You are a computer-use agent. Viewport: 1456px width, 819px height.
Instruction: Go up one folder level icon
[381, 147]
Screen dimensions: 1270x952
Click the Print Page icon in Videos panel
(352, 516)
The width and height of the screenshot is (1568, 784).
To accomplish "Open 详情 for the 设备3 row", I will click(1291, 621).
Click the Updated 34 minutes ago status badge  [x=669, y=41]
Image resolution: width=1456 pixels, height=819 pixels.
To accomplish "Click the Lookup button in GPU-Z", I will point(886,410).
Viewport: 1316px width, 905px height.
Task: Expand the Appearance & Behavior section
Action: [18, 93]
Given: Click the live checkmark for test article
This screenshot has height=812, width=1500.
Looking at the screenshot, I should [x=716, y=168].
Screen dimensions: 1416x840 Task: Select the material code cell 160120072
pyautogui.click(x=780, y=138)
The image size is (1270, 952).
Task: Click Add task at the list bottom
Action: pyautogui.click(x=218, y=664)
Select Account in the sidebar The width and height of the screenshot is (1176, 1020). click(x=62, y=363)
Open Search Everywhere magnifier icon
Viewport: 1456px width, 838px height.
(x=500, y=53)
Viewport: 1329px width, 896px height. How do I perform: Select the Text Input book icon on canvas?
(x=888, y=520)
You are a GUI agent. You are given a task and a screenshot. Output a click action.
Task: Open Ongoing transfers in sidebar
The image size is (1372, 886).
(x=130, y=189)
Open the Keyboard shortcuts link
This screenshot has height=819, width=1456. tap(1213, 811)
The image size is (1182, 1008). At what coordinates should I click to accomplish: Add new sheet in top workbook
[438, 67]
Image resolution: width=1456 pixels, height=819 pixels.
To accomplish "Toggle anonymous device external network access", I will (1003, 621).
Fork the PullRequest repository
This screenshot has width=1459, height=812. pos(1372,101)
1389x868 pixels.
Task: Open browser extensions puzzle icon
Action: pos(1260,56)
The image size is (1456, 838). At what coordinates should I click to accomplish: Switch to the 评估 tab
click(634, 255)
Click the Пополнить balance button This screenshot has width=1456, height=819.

What this task involves: At the line containing "The image size is (1456, 838).", start copying. Continue exactly through the final line of the entries above and stop there.

Answer box:
The image size is (1456, 838). At what coordinates should I click to accomplish: Switch to the 评估 tab
click(634, 255)
Click the Пополнить balance button This screenshot has width=1456, height=819.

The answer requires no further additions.